O Estado de S.Paulo - 05/06
Pressionados pela concorrência e perdendo espaço até na América do Sul e no protegido mercado nacional, industriais brasileiros passaram a cobrar do governo mais acordos de comércio para evitar um isolamento cada vez maior e mais danoso. A decisão dos empresários de mudar o jogo e os números da balança comercial de janeiro a maio, os piores da série histórica, foram divulgados pelo Estado na edição de ontem. No mesmo dia a Confederação Nacional da Indústria (CNI) reforçou a campanha, divulgando nota a favor da negociação de novas e mais ambiciosas parcerias. Segundo a nota, os empresários veem com preocupação os acordos postos à mesa, enquanto "o governo brasileiro assiste às discussões distanciado da realidade".
A acusação ao governo é bem fundada, mas parte da responsabilidade cabe aos industriais, com sua pouca disposição para se aventurar na troca de concessões dos acordos comerciais mais relevantes. Baixo poder de competição, horizontes comerciais limitados e perda de relevância nas transações externas caracterizam há algum tempo a indústria brasileira. O superávit comercial de US$ 760 milhões em maio foi 74,3% inferior ao de um ano antes.
O resultado teria sido bem pior, se só dependesse das vendas de manufaturados e semimanufaturados, 0,9% e 13,5% inferiores às de um ano antes. Só as exportações de produtos básicos superaram - pela margem de 1,7% - as de maio de 2012.
De janeiro a maio o País acumulou um déficit comercial de US$ 5,4 bilhões, com exportações de US$ 93,3 bilhões, 2,8% menores que as de igual período do ano passado, e importações 9,8% maiores. As vendas de manufaturados (US$ 36,2 bilhões) representaram apenas 36,9% do total embarcado.
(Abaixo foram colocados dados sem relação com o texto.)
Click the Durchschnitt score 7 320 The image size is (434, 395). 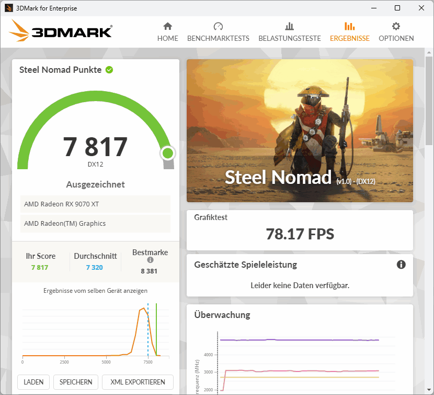pyautogui.click(x=95, y=267)
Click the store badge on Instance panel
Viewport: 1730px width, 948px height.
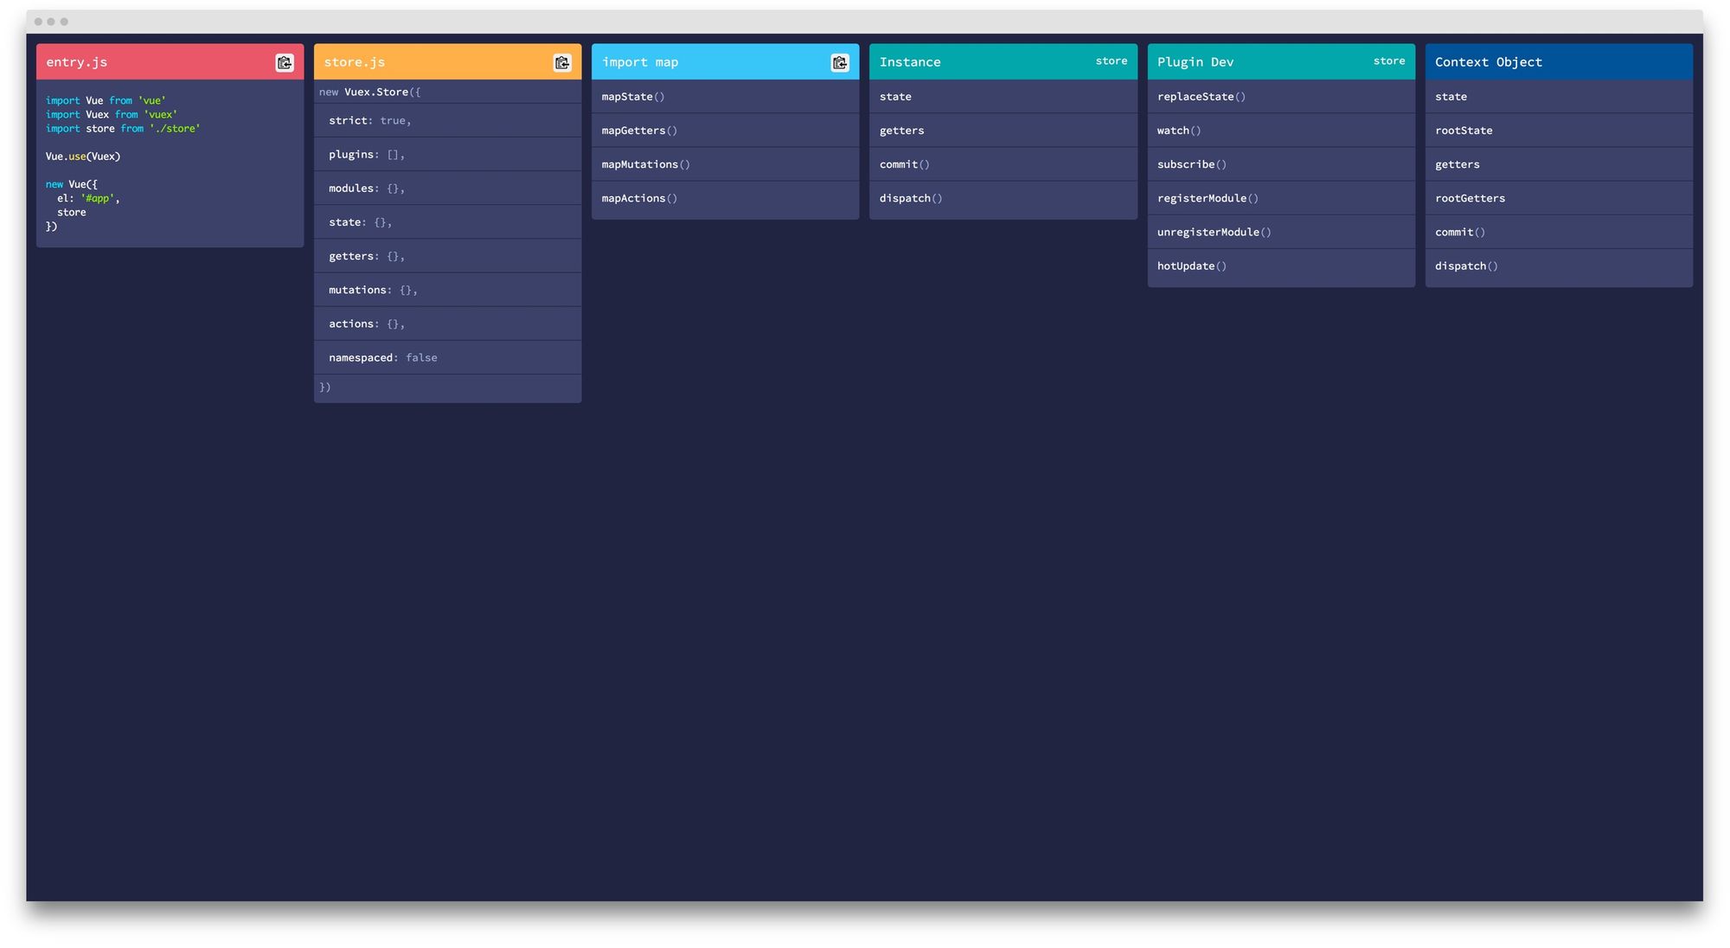pyautogui.click(x=1111, y=61)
A receita dos básicos correspondeu a 47,6% do total e a dos semimanufaturados, a 31,2%. Em 2007, os manufaturados ainda proporcionaram 52,2% do valor vendido. A partir do ano seguinte, sua participação ficou sempre bem abaixo de 50%. O País acomodou-se na condição de exportador de commodities, beneficiado pela alta das cotações internacionais e, de modo especial, pela expansão chinesa.
A conversão do Brasil em fornecedor de insumos para a China e para o mundo desenvolvido resultou da combinação de vários erros de política. O primeiro foi o torpedeamento da Área de Livre Comércio das Américas (Alca), por iniciativa dos presidentes Luiz Inácio Lula da Silva e Néstor Kirchner.
O terceiro-mundismo do governo petista deu prioridade às relações com países emergentes e até em estágios iniciais de desenvolvimento. A negociação de um acordo de livre comércio entre Mercosul e União Europeia logo empacou, em boa parte por causa da resistência argentina a concessões comerciais. Assim, o Brasil fugiu de relações mais amplas com o mundo rico. A indústria pode ter achado confortável a opção, mas só até os estrangeiros começarem a tomar espaço até no mercado interno.
A maior parte dos erros é atribuível à política petista. O mercado interno cresceu com a transferência de renda e os aumentos reais do salário mínimo. Mas faltaram investimentos em infraestrutura, os tributos continuaram onerando a produção e a exportação, a política educacional negligenciou a formação básica e o governo esbanjou dinheiro e tolerou inflação alta. Os empresários deram sua contribuição, criticando principalmente o câmbio e os juros e dando menos atenção, durante anos, aos problemas estruturais de competitividade.
Como complemento do desastre, a Rodada Doha fracassou, outros países continuaram negociando acordos bilaterais, regionais e intrarregionais e o Brasil ficou cada vez mais isolado. Tem hoje 22 acordos de acesso preferencial, "a maioria pouco relevante", segundo a CNI. Enquanto isso, vizinhos já beneficiados por um número maior de acordos montam novas associações, como a Aliança do Pacífico, e os EUA acertam com potências grandes e médias uma Parceria Transatlântica e uma Transpacífica. Pelo menos a indústria acordou, mas com enorme atraso.